Hildegard of Bingen (1098-1179)
Medieval Wise Woman (Herbalist)

Hildegard of Bingen (1098-1179), Abbess of the Rupertsburg convent in the German Rhineland.


Hildegard of Bingen (1098-1179), Abbess of the Rupertsburg convent in the German Rhineland.
Hildegard compiled herbal formulas and her book, Hildegard 's Medicine, combined mystical Catholicism and early German folk medicine with her own extensive herbal experience. She also was the only medieval woman who left any account of "wise women" healing practices, many of them still hold true today. Hildegard's herbal recommendations include the following:
  • She promoted a balanced diet and tooth-brushing with aloe and myrrh, both of which have been found to have antibacterial, decay-preventing properties.
  • Although the Chinese herbalists had used apple bark for centuries to treat diabetes, Hildegard was the first medieval woman to prescribe raw apples as a tonic for healthy people.
  • She was the first to recommend bilberries for respiratory complaints.
  • She prescribed burdock to treat cancerous tumours. Centuries after Hildegard prescribed burdock, the herb's reputation as a tumour treatment spread to Russia, China, India and the Americas. Burdock was used as ingredient in alternative cancer treatments until the late 1950s.
  • She prescribed celery seed to treat gout. Some 800 years after Hildegard recommended celery for gout, science validated her claim. Gout is formed by a build up of crystal-forming uric acids; celery was found to reduce uric acid levels and to have anti-inflammatory qualities.
  • Hildegard prescribed horehound for coughs. Centuries later Russian and German studies proved that horehound contains a compound called marrubiin, which is an expectorant. It was used in over-the-counter cough remedies in North America until 1989.
  • She prescribed hyssop to cleanse the lungs and also to treat depression.
  • Hildegard prescribed licorice for stomach and heart problems. Contemporary herbalists still prescribe licorice to treat indigestion.
  • She prescribed parsley compresses for arthritis.
  • She prescribed vervain and vermouth for toothaches.

Thirteenth century German folklore tells the story of the Pied Piper of Hamelin. In the story, the piper charmed both rats and children with hypnotic flute playing and a hypnotic root, valerian. About 100 years prior to the tales inception, however, Hildegard recommended valerian as a tranquilizer and a sleep air. Hildegard was lucky to have lived in the 12th century, for if she had practiced herbalism from 1300 to 1650, she probably would have been burned as a witch.

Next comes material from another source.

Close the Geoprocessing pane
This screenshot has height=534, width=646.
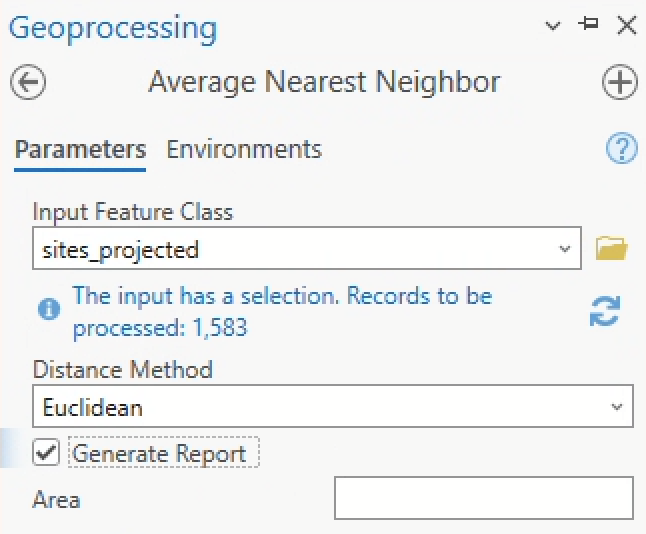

It is not clear what caused Europe's 350 years of witch-hunts. A recent theory proposes that European rulers and the Catholic Church became alarmed by a decline in population and wanted to stop wise women midwife/herbalists from prescribing herbal contraceptives and abortifacients. The leading medieval contraceptive-abortifacients were taken after intercourse
"morning-after" plants, in modern parlance. The most popular were pennyroyal, artemisia and rue. Modern research shows that all three stimulate uterine contractions and abortion.

After 1300 A.D., the image of the folk herbalist changed from helpful wise woman to evil witch. Accusations of "sexual intercourse with the Devil" were typically accompanied by testimony that the alleged witch practiced herbal medicine and made healing mixtures, cosmetics, love potions, aphrodisiacs, abortifacients and poisons.

Accusations of poisoning were particularly implicative. It is possible that some female herbalists dabbled in herbal assassination, which had been practiced since ancient times. Socrates, for example, was put to death by being forced to drink poison hemlock. But this was the era before the discovery of the "dose-response relationship," the idea that the greater the dose, the greater the effect. Many so-called "witches' plants," poisonous in large amounts, caused no harm in therapeutic or cosmetic amounts. One plant associated with witchcraft was "witch's bells," large amounts of which are poisonous, though small amounts stimulate the heart. After the witch-hunt era, its name was changed to foxglove and it became the source of digitalis, a drug used to treat congestive heart failure.

After the witch-hunts, herbalists like Hildegard were forgotten and replaced by the witches of Shakespeare's Macbeth, who threw mandrake, belladonna and other poisonous herbs into their bubbling cauldron. The witch-hunts failed to eradicate women's herbalism, however; they only succeeded in driving it underground.


Source:

  • Castleman, M. The New Healing Herbs, Bantam Books, 2002.